In 2014, Huang et al. classified urban roads into three classes based on their conditions, namely, into clean roads without lane markings, simple roads with lane markings and with a small amount of disturbances (e.g., vehicles), and complex roads with lane markings and with a large number of disturbances [40]. They used this classification to improve their lane detection results. Their lane detection method processed bird’s eye view images—gained through appropriate transformation from forward-looking camera images—and implemented class-dependent strategies to complete any missing/hidden lane marking segments.

Also, in 2014, Slavkovikj et al. presented an image-based algorithm for classification of paved and unpaved roads [41]. Their method was programmed to learn discriminative features from training data in an unsupervised manner. For validation purposes, the authors set up a road image dataset that consists of a total of 20,000 sample images. These sample images had been taken at thousands of different paved and the unpaved road locations. The presented experimental results—in regard to images of the mentioned dataset—indicate that their algorithm can achieve good performance for the aforementioned two-class road classification problem.

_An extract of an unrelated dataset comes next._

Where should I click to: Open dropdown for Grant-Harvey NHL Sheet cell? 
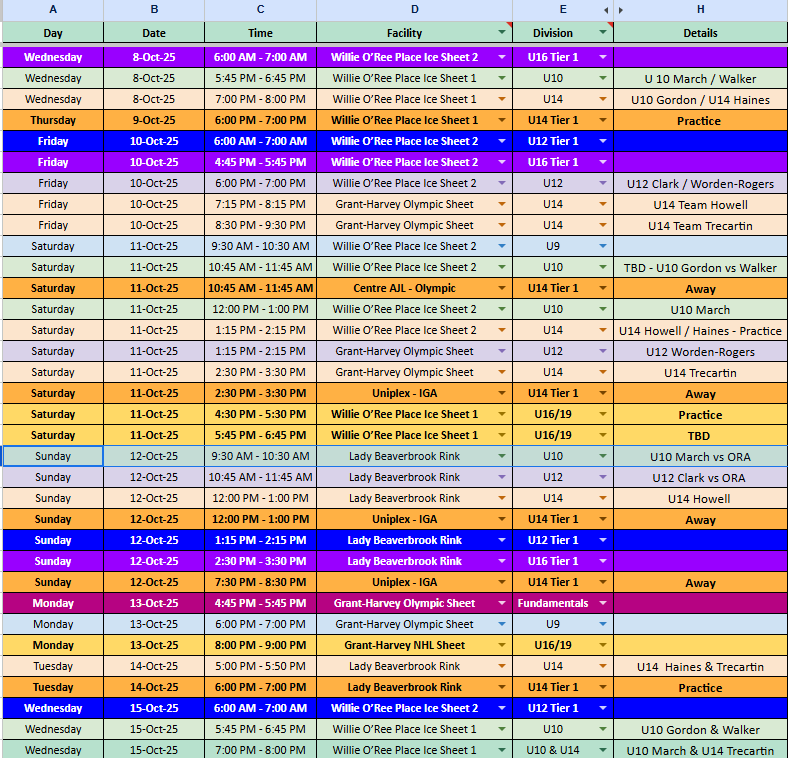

In 2016, Seeger et al. presented a number of methods for road-type classification [42] based on fused occupancy grids. These occupancy grids were built from a number of point clouds acquired by various LIDAR and radar sensors mounted on an ego car and from the spatial reconstruction derived from stereo images acquired by an on-board stereo camera. The occupancy grids corresponding to different time instants were analysed separately, thereby information was lost on previous classifications and semantic labelling. The road types considered in the study were freeways, highways, parking lots, and urban roads. The authors compared the performance of an end-to-end convolutional neural network classifier to that of a support vector machine that had been trained on hand-crafted features. They tested the various methods on a dataset that contains 700 local occupancy grids (LOGs)—for training purposes—in regard to each of the mentioned four road categories and 150 LOGs—for testing purposes—again in regard to each road category. Some of their methods achieved test accuracies over 90%.

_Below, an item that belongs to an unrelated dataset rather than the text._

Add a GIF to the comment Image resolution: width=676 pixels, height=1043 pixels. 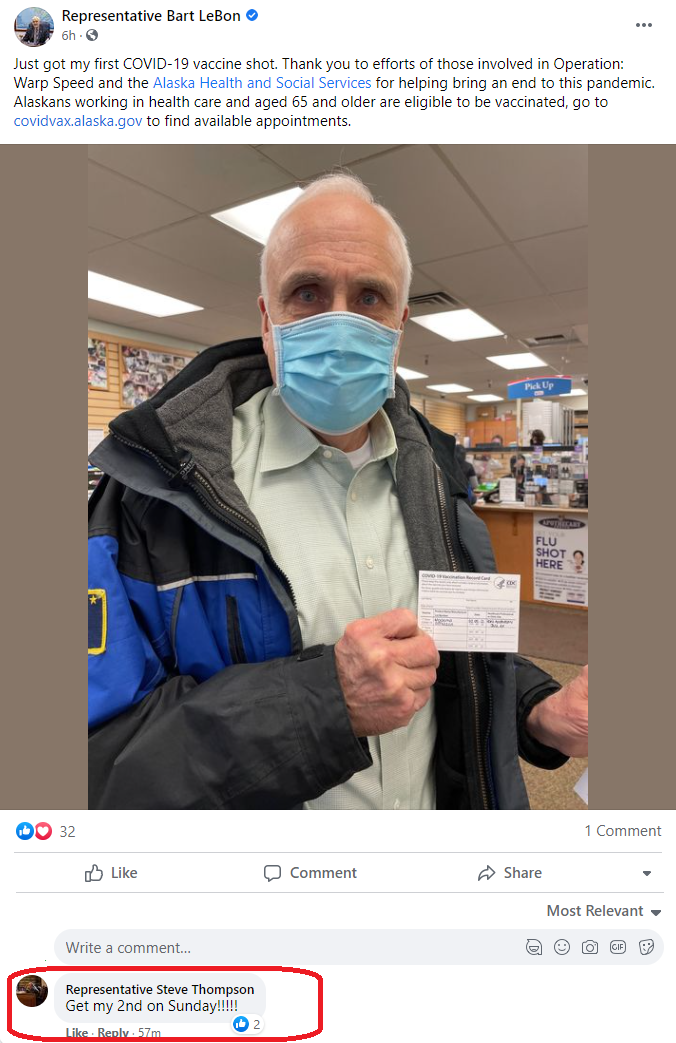(x=618, y=947)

In 2019, Balado et al. presented results concerning an important subtask of RTD, namely, concerning the road environment semantic segmentation [43]. Their input data consisted of mobile laser scanning point clouds that were automatically divided into sections during the preprocessing stage. The authors presented competitive classification results—achieved via the use of the PointNet deep learning architecture—in respect of the road surface, ditches, embankments, guardrails, borders, and fences, as well as other road objects and vegetation. All these road infrastructure elements and objects serve as important traits in the identification of road types. Table 1 provides a summary of the RTD methods and systems cited herein.

2. Materials and Methods

2.1. The Development of Software Prototype for Road-Type Detection

In the frame of an R&D project, it was our aim to build a software prototype of the RTD ADAS/AD function that can determine the type of a road based solely on video and vehicular data originating from on-board camera and from other on-board sensors, respectively, and on data derived from such data. In other words, GPS information and map data were not to be relied upon.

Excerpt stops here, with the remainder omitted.